Utility of Ramfjord index teeth to assess periodontal disease progression in longitudinal studies.

1993 
Abstract The feasibility of using the Ramfjord index teeth to estimate whole-mouth periodontal disease activity was investigated. Whole-mouth examinations were carried out semi-ammally over a 36-month period in 98 maintenance patients previously treated for adult periodontitis. Recurrent periodontitis was defined as either a 3-mm or greater probing depth increase from baseline, or a 2-mm or greater probing depth increase together with 2-mm or greater of relative attachment loss measured from a reference stent. Whole-mouth disease activity was compared lo Ramfjord index teeth data, with and without adjustment. Adjustment was made by multiplying disease activity rates on Ramfjord index teeth by the ratio formed from the sum of all teeth present over the sum of all Ramfjord index teeth in the study population. Without adjustment, Ramfjord index teeth markedly underestimated subjects with recurrent disease activity when compared to whole–mouth findings.

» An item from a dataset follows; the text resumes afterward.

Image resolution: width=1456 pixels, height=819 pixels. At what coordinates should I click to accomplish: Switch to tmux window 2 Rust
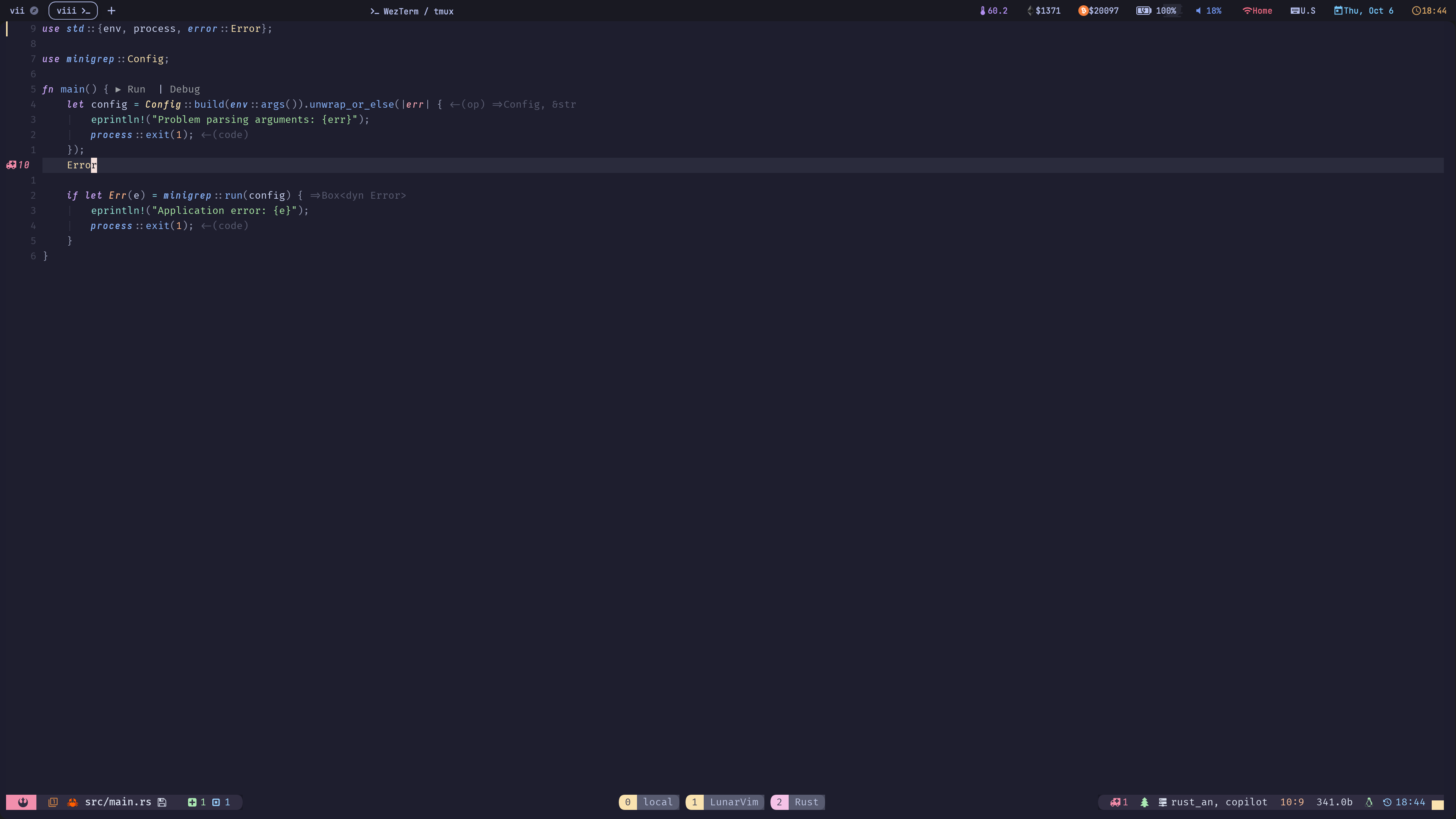point(797,802)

However, with adjustment, the hypothesis that upper and lower limits on whole-mouth incidence of recurrent periodontitis could be estimated from Ramfjord index teeth disease-activity rates were not rejected (P > 0.20, z-test) at any 6-month interval. At 5 of 6 examinations, the % of disease active subjects as determined from whole-mouth evaluations was below the upper limit for disease incidence calculated, with 95% confidence, from point estimates derived from adjusted Ramfjord index teeth data. Partial-mouth examinations with appropriate adjustment of Ramfjord index teeth data may be useful for assessing periodontal disease progression in longitudinal population studies of human periodontitis.